**LISTED RECORDS**:
_____
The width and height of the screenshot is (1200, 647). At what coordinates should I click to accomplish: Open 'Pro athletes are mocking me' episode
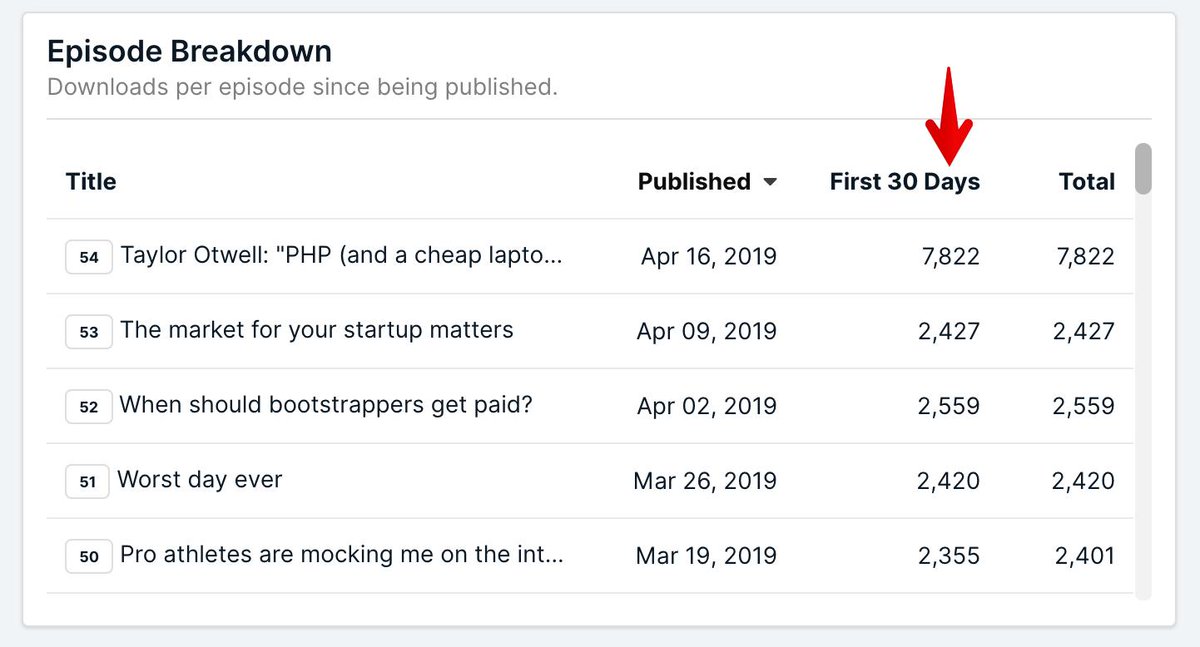[342, 554]
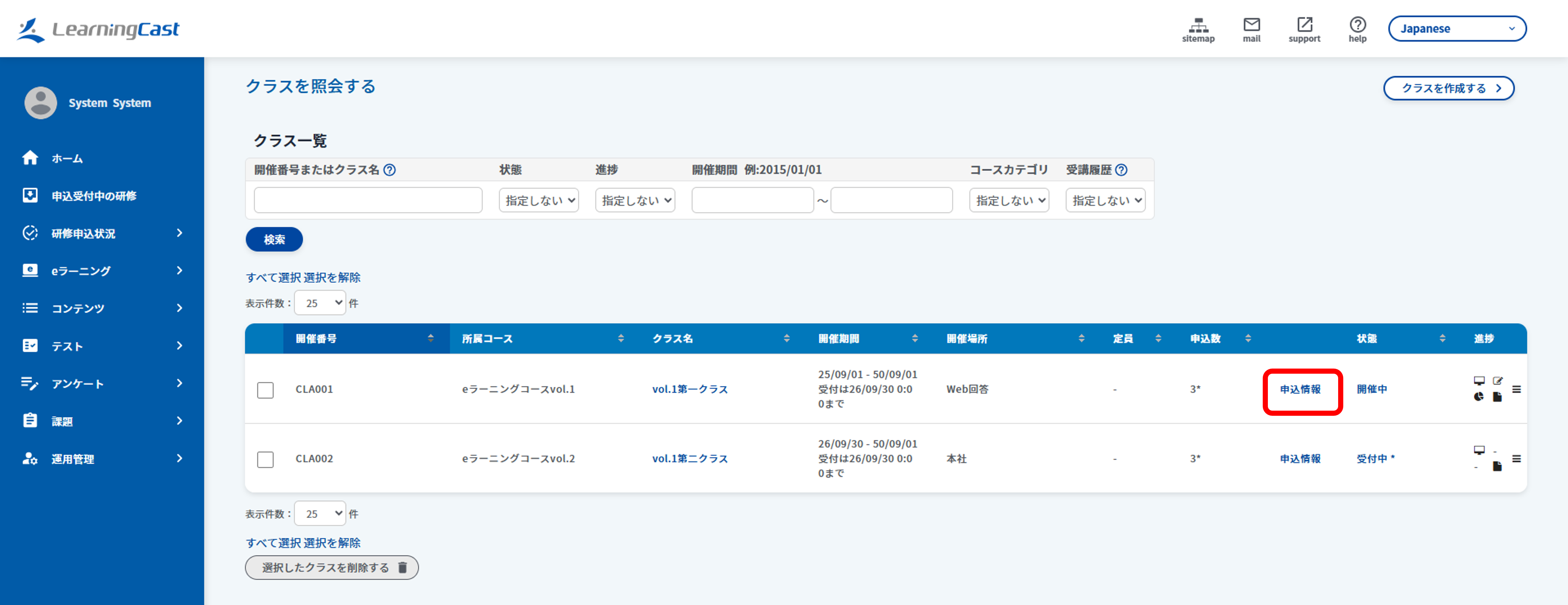Image resolution: width=1568 pixels, height=605 pixels.
Task: Open the Japanese language dropdown
Action: click(1457, 29)
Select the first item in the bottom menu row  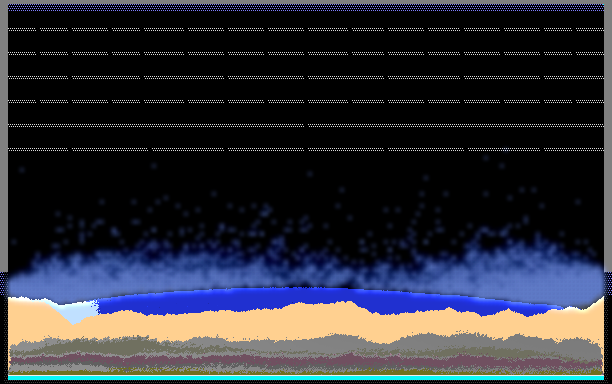click(38, 149)
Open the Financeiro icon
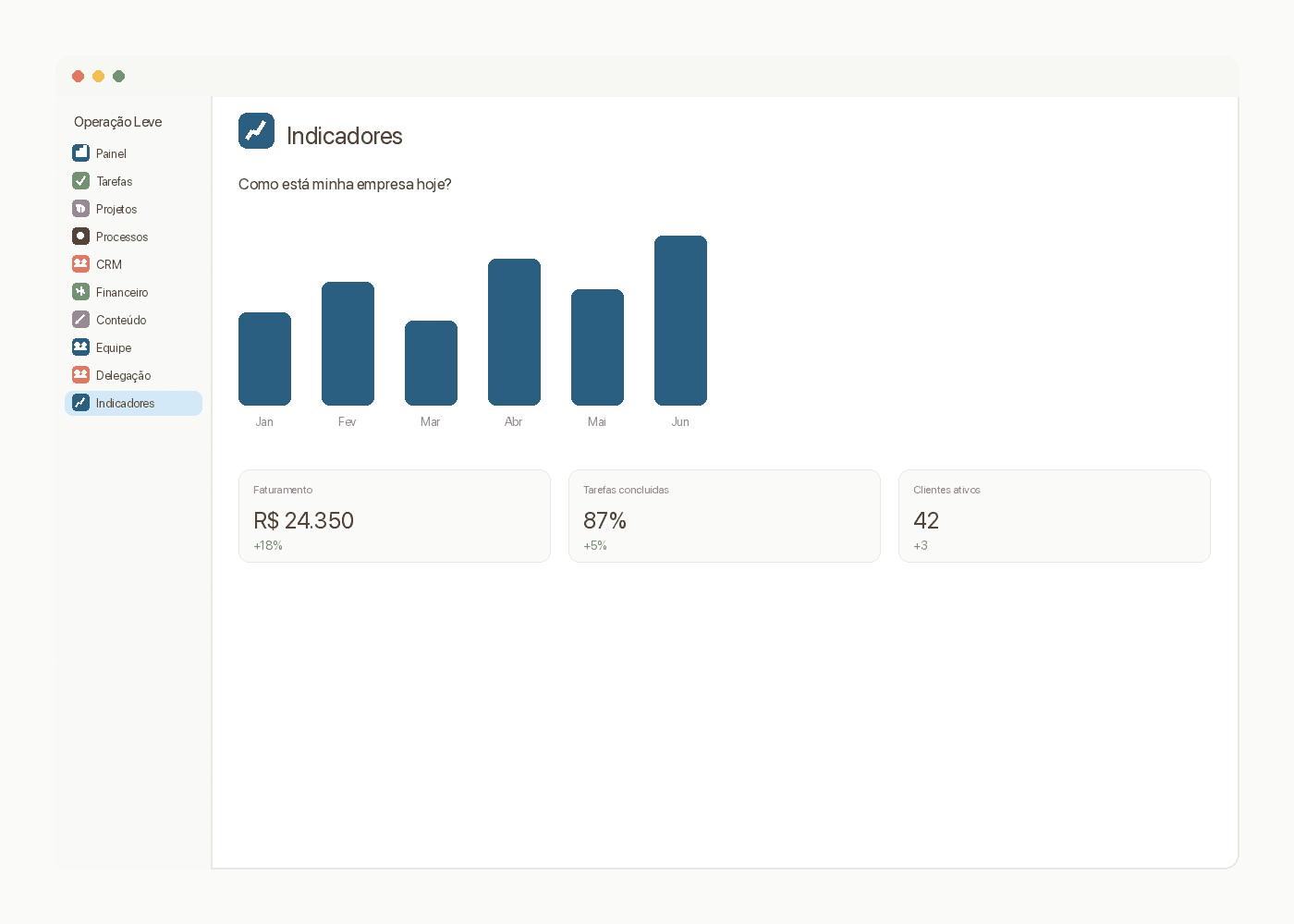Image resolution: width=1294 pixels, height=924 pixels. click(x=81, y=292)
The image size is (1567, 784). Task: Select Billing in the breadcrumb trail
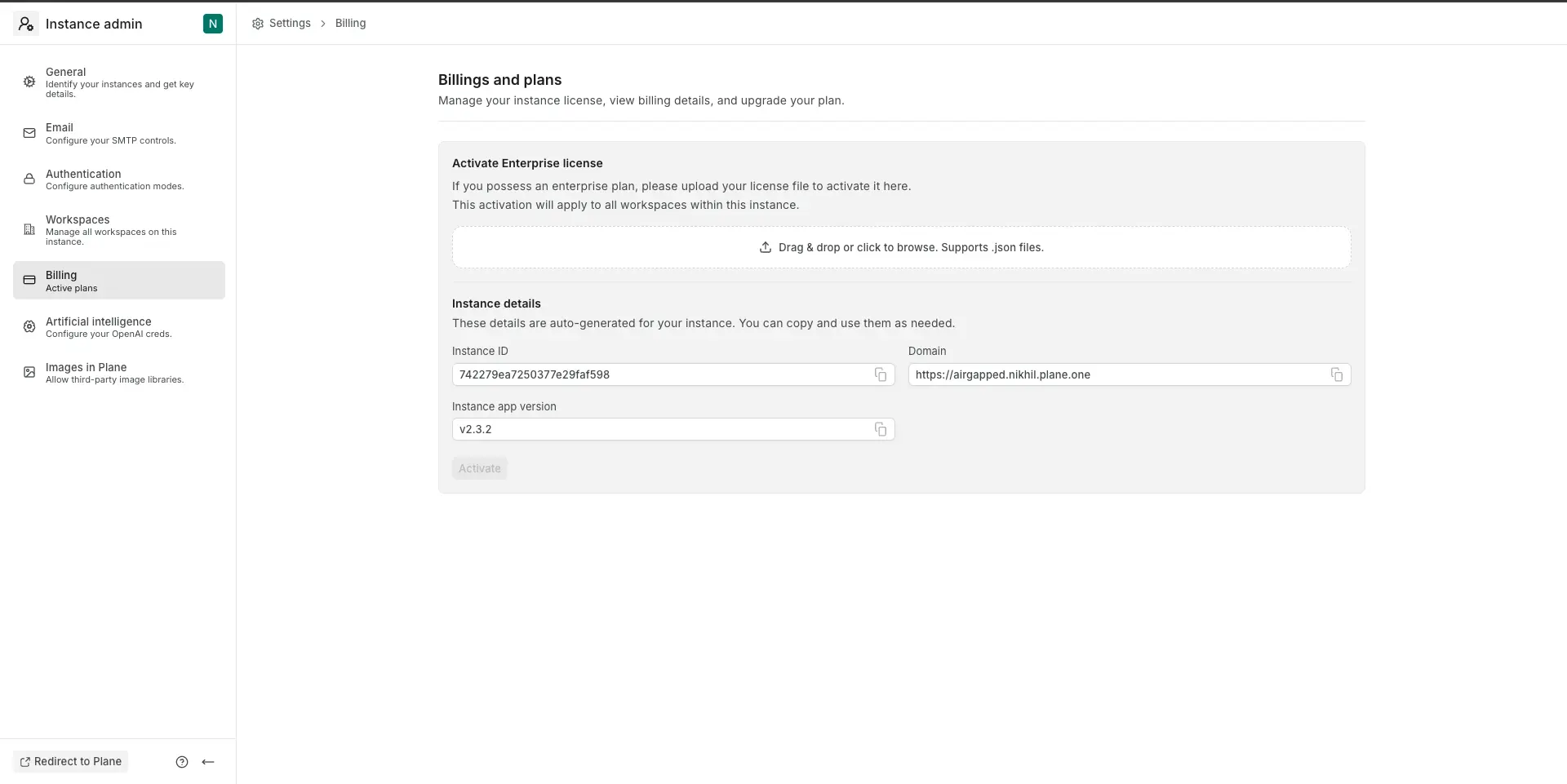click(351, 24)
_____
**BRIEF**: Recast the stretch of the listing from the line containing "The image size" through the end of the listing, both ends included, as a JSON list of strings with one string per line and blank lines omitted. Leave the pictures out of the answer.

**SOLUTION TO THE PROBLEM**:
[
  "The image size is (1567, 784). Task: Select Billing in the breadcrumb trail",
  "click(351, 24)"
]